I have grave concerns for the wellbeing of our youth going forward. Some of these kids, as evidenced in communities across the lands and on the streets of Alice Springs, are lost in their own country; as too are their families. They can’t help themselves let alone their children as they too are suffering the same fate of being oppressed and disrespected on their own land. Daily these kids are looked down upon and judged by non-Anangu. They know it. They react to it.

Please don’t judge them and give up hope on them; they too have a right to contribute to the community, but they have to be given a chance. If every person reading this takes a minute to count their blessings and to look beyond themselves and try to put themselves in these beautiful kids’ position – your attitude might alter and positive change would happen as a result. These kids would no longer feel inferior; every child deserves to be respected not judged.

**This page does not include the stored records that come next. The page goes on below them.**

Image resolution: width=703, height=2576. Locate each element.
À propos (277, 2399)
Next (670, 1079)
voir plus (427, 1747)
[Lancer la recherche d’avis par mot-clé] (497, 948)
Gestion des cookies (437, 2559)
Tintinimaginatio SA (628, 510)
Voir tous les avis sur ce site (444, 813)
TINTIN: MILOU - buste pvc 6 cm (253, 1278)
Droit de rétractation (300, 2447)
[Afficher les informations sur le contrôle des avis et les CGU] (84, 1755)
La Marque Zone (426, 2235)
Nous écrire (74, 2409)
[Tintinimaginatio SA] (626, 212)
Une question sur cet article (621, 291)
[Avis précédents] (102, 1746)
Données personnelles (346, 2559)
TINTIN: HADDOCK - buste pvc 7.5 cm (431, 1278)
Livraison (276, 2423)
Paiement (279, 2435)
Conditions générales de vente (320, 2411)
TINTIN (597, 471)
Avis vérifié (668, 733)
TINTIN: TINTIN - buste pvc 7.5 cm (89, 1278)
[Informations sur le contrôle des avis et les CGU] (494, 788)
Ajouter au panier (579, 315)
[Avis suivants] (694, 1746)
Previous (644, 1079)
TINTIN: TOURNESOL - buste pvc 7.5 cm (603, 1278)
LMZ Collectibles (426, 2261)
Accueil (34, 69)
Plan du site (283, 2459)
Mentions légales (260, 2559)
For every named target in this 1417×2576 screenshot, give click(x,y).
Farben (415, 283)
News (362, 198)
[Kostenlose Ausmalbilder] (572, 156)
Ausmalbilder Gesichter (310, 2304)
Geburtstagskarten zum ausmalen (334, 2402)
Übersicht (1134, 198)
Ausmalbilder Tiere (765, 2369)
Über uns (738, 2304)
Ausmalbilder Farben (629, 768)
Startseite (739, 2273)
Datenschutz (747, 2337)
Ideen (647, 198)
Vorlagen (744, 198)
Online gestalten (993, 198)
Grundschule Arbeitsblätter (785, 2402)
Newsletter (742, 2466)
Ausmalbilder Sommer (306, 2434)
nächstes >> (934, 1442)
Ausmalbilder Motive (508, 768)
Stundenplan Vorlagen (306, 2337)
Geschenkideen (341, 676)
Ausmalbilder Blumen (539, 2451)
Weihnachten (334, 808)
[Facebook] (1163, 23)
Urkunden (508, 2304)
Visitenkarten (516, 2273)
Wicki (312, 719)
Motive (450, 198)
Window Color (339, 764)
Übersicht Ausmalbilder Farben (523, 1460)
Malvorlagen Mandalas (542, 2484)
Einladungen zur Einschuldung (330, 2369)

Their future is in Australia’s hands. Please advocate for real jobs with real pay for Anangu so that they can flourish and prosper in the land that was theirs originally.

George Kenmore

4 thought on “True Stories : 003”

  1. brian1955port says:

    How sickenly sad. I am ashamed to call myself one of the pink Australians. God bless you for speakng out. Keep doing so. You have a dream, like Martin Luther King had a dream. Keep following the dream.

  2. Ms Fantasia says:

    So what are we going to do about this?? What? It has gone on for too long regardless of whichever side of politics you sit on.

    The rhetoric will continue forever. What are real people going to do to change this situation? Count me in.

  3. samaria koropaga says:

    i feel for these people…i support this course loud n proud

  4. Laura Quick says:

    Part of the reason I left Australia 10 years ago was the unacceptable attitude I came across with great regularity towards the Aboriginal people. You are doing a very important job.